With the light rapidly fading, Kate had to concentrate on not tripping on the roots and rocks. It wouldn’t be good to fall. Women in the family way had to be careful about things like that, didn’t they?
By the time they came to the edge of the woods, twilight was giving way to night. Scout pushed past Kate to run on ahead. “Scout’s ready to be home for his supper.” She tried to hide that she was out of breath. She had no idea expect
ing a baby could make somebody get so winded. Maybe she should have been more understanding of Evie’s complaints.
“Home.” Tori stopped in the path. “That’s where I said I had to be.”
“Had to be?” Kate moved up beside her, but Tori didn’t look at her.
“I could be at the movies.” Her voice carried a mixture of defiance and disappointment.
“Oh?”
“Graham told Clay I was fishing.”
“So, is Graham in trouble?”
“I think I’m the one in trouble.” Tori stared down at the ground.
Kate touched Tori’s arm. “Why? You’re not at the movies.”
Tori was quiet as the night sounds wrapped around them. The tree frogs. A cow bawling for her calf. A screech owl. Scout barking. When Tori finally spoke, her voice was so soft Kate had to hold her breath to hear her. “But I think I might want to be.”
“And so?” Kate said.
“And so that scares me to death.”
Kate dodged the bait bucket to put her arm around Tori. She was too slim. “It will get easier. Next time.”
“There won’t be a next time.”
“Of course there will. Clay’s been asking you somewhere twice a week for months.”
Tori let out a sigh and moistened her lips. “But I told him to go away. He said he would do anything to make me happy and I told him to go away.”
“And he did.” Kate was beginning to understand.
“He did.” Tori drew in a ragged breath.
Kate hugged Tori closer. “I’m sorry.”
“I shouldn’t have told you this. You’re already worried about Lorena and now I’m heaping this on you too when you need to just think about yourself right now.”

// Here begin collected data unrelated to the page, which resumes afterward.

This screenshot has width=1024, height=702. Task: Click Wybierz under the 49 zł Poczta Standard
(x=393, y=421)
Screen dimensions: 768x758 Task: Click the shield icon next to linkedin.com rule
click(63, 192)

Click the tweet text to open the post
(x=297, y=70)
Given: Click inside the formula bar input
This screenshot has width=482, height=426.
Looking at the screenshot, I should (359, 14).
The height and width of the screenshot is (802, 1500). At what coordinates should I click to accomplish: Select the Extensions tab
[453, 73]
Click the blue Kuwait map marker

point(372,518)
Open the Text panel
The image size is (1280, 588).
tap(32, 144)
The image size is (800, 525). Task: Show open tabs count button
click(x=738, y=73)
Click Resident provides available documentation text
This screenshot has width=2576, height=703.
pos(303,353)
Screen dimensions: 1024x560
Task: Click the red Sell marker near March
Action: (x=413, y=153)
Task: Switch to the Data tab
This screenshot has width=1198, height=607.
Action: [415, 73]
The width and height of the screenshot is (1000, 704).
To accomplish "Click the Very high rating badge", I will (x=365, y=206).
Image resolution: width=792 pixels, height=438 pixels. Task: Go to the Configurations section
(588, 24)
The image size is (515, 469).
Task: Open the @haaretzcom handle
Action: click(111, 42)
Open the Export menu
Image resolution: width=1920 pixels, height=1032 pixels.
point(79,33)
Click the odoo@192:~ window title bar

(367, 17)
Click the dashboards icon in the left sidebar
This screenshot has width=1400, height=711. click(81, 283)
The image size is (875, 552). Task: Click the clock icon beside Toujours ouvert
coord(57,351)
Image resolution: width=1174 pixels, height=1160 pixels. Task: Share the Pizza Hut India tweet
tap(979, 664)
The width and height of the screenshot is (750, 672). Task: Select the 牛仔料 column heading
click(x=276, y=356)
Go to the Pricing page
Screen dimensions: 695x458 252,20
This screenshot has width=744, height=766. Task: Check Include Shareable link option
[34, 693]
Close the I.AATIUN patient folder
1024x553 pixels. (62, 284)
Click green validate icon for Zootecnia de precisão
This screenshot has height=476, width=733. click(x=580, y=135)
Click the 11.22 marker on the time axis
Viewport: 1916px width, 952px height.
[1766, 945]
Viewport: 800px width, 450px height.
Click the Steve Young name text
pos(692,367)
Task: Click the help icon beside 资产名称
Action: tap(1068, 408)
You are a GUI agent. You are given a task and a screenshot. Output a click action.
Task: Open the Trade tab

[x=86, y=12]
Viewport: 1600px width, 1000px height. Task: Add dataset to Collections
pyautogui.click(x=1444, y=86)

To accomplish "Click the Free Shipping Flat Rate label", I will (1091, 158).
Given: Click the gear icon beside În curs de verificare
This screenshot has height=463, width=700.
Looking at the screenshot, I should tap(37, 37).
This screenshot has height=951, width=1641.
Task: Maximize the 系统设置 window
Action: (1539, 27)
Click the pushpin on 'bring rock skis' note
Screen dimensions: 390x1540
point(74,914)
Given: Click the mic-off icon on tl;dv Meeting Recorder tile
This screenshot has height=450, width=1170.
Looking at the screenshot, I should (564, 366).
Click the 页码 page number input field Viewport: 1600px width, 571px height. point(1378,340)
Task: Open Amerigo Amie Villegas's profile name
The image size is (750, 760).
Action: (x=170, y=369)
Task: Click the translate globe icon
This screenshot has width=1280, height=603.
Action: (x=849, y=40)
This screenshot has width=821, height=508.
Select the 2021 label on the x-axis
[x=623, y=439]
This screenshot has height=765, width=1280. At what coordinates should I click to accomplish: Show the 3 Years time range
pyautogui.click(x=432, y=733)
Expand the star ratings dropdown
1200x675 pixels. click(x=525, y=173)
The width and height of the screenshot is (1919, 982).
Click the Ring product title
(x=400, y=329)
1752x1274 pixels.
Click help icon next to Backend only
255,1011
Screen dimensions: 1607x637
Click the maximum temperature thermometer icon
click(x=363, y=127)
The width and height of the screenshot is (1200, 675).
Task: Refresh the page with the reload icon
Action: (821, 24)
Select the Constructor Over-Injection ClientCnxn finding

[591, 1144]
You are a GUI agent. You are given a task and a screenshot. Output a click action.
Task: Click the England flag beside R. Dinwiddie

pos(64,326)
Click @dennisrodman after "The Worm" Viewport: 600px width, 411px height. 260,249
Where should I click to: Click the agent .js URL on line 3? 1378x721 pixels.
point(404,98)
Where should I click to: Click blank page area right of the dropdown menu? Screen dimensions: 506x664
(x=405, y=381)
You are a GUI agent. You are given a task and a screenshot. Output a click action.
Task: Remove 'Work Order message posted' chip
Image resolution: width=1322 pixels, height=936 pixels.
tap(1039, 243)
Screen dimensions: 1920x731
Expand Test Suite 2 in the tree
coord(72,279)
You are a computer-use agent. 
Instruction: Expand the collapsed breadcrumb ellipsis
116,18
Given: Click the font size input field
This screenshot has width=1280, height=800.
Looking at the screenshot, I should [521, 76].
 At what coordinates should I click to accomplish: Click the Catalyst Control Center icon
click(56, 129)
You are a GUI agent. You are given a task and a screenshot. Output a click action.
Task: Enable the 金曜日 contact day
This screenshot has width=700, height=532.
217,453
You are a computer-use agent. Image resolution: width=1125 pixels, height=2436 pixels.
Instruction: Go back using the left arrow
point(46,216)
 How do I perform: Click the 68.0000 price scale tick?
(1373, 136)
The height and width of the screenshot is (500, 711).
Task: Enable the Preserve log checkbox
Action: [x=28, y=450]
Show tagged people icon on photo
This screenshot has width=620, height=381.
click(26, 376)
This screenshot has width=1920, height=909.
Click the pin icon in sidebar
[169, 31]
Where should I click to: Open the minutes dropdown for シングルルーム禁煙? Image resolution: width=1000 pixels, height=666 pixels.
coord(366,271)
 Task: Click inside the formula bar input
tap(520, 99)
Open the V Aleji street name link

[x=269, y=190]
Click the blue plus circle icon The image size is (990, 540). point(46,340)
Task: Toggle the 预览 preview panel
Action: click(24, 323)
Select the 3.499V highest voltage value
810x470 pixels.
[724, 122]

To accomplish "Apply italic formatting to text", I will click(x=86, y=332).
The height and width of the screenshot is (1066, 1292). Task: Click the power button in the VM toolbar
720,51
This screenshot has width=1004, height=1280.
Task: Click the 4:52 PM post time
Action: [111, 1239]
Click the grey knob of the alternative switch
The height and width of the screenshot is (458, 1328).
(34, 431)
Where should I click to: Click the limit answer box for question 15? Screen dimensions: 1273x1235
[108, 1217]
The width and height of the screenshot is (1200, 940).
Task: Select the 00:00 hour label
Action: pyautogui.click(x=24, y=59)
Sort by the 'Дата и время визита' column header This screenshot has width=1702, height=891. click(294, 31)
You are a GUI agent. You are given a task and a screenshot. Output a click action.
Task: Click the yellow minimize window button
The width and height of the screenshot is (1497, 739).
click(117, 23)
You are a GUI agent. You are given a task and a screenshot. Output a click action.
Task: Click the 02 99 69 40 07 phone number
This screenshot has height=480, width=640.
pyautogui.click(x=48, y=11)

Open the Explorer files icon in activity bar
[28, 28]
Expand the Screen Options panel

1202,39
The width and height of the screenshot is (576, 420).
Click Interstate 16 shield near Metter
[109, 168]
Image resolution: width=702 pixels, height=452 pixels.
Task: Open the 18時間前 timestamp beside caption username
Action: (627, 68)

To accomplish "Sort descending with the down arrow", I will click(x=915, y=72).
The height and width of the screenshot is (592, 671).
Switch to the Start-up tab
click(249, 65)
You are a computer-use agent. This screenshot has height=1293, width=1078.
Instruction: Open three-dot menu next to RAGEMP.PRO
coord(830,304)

“Don’t be silly. I’m your sister. Sisters are for leaning on. And for telling you that tomorrow is another day.” She looked up then to see Jay coming across the field toward them. “I told Jay to go away once.”
“I remember. You were afraid of loving him.”
“I don’t know that I’d say afraid exactly,” Kate said.
“Then what would you say? Terrified?”
Kate smiled. “That might be more like it. I was terrified that I’d never see him again.”
“So you went after him.”
“I did.”
“I don’t think I can do that. I don’t even know if I want to do that.” Tori sighed. “Loving Sammy was so easy. I’ll never stop loving Sammy.”
“Nobody wants you to forget Sammy. He was such a great kid, always wanting everybody to be happy. You remember how he used to drive Evie crazy by doing handstands whenever she started griping about something.”
“He thought that would make her smile. He never could understand why it didn’t, so he just kept trying.” Tori laughed. “You’re right. That was Sammy. Do you remember how he’d bring me fistfuls of dandelions if I was in a bad mood?”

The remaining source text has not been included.